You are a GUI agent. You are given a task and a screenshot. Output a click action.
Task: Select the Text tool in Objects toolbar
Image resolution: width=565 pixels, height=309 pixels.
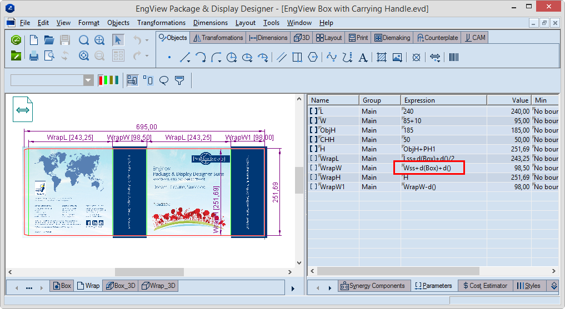tap(363, 57)
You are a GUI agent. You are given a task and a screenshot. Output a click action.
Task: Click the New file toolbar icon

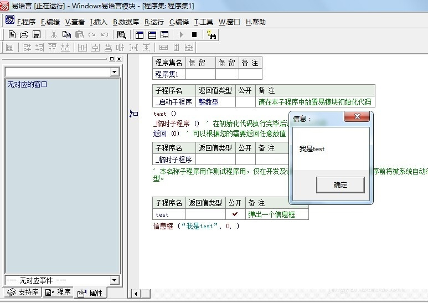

-*-*-

__Task prompt__. Reproduce the lines above exactly, image-free.

__Task output__.
You are a GUI agent. You are given a task and a screenshot. Output a click action.
Task: Select the Text tool in Objects toolbar
Image resolution: width=565 pixels, height=309 pixels.
tap(363, 57)
You are a GUI agent. You are given a task and a screenshot. Output a click action.
Task: Click the New file toolbar icon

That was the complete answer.